Abstract
Objective:
The study objective was to investigate the protective effects of dexrazoxane (DRZ) on the cardiac autonomic nervous system (ANS) activity in anthracycline-treated breast cancer patients with diabetes.
Methods:
A total of 110 early stage breast cancer patients with type 2 diabetes were divided randomly into 2 even groups: chemotherapy alone (Chemo) and chemotherapy + DRZ (Chemo + DRZ). All patients underwent adjuvant chemotherapy (80 mg/m2 epirubicin and 500 mg/m2 cyclophosphamide) for a total of 6 cycles with 21 days/cycle. The Chemo + DRZ group patients were treated intravenously with 800 mg/m2 DRZ 30 minutes prior to the administration of epirubicin, while the Chemo group patients were given saline. The cardiac ANS function was evaluated for each patient before and after 6 cycles of chemotherapy by resting heart rate (RHR) and heart rate variability (HRV), which was evaluated by both time and frequency domains.
Results:
Before and after chemotherapy, patients in both groups showed significant decreases in HRV indices and increases in RHR and the low-frequency/high-frequency ratio.

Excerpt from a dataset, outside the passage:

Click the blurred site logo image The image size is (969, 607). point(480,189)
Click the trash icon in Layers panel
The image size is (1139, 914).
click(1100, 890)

There were no significant differences between Chemo and Chemo + DRZ groups in terms of RHR and HRV indices before chemotherapy; however, after chemotherapy, patients in the Chemo group had a higher average RHR and lower HRV indices compared with patients in the Chemo + DRZ group.
Conclusion:
DRZ protects the cardiac ANS in epirubicin-treated early stage breast cancer patients with diabetes.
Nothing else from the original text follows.